To be done =>
Please pick out every line in the items below that contains the string "arrow", matching case, and copy each one.

***** Data supplied *****

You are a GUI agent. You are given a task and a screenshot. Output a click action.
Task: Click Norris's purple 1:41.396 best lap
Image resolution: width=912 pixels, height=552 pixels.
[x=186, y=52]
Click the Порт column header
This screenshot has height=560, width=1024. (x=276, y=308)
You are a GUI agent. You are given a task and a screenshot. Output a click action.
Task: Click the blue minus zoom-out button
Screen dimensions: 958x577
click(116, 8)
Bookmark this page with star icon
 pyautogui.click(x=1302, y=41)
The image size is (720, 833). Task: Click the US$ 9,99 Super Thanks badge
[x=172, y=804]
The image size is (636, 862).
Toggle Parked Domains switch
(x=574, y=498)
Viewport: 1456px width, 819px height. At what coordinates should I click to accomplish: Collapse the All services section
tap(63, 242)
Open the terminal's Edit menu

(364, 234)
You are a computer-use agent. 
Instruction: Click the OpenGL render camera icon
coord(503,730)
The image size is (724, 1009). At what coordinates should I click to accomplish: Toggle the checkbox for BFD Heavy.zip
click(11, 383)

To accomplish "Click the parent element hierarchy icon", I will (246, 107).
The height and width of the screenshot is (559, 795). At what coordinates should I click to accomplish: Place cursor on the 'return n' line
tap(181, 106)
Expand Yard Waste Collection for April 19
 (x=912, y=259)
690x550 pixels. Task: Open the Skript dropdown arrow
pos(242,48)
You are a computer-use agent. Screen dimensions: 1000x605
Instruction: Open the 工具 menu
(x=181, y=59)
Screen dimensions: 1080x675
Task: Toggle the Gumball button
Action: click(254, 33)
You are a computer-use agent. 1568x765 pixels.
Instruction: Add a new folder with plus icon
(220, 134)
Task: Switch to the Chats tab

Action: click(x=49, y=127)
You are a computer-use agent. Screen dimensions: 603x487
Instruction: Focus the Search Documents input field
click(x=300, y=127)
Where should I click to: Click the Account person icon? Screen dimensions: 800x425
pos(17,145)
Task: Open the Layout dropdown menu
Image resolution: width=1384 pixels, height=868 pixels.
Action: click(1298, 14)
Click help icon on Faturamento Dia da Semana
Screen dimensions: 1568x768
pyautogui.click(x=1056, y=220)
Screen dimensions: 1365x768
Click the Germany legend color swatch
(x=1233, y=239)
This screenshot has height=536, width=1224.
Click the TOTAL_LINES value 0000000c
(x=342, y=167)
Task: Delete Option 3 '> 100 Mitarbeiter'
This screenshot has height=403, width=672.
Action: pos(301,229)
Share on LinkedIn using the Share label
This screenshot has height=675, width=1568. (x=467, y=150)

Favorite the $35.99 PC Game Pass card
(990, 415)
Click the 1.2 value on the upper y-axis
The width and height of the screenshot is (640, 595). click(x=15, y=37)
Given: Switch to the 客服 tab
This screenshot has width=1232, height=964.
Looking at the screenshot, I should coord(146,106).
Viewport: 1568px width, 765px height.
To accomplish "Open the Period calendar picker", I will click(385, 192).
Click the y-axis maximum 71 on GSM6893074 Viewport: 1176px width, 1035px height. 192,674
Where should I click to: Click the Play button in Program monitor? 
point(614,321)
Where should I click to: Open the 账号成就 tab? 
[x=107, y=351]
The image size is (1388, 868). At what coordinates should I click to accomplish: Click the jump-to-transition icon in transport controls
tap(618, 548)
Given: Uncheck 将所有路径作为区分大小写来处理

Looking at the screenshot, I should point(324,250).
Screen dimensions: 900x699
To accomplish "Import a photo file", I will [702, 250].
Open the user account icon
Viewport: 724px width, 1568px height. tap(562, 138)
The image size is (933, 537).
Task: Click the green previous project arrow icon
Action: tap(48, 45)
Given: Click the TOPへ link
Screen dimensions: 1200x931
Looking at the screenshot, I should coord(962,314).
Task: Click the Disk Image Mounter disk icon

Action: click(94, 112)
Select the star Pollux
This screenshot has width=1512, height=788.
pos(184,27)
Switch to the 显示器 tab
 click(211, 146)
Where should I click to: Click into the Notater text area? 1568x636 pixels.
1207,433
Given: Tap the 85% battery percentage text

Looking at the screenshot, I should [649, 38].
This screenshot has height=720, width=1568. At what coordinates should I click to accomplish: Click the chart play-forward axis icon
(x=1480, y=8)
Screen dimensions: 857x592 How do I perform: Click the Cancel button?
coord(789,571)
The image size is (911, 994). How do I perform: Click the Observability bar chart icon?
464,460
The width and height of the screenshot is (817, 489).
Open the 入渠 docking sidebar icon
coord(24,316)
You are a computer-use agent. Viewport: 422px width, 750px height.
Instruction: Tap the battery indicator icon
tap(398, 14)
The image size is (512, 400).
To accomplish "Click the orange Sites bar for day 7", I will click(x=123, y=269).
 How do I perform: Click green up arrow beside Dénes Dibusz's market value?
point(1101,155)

*****

Exercise output =>
690x550 pixels. Task: Open the Skript dropdown arrow
Task: Click the green previous project arrow icon
 How do I perform: Click green up arrow beside Dénes Dibusz's market value?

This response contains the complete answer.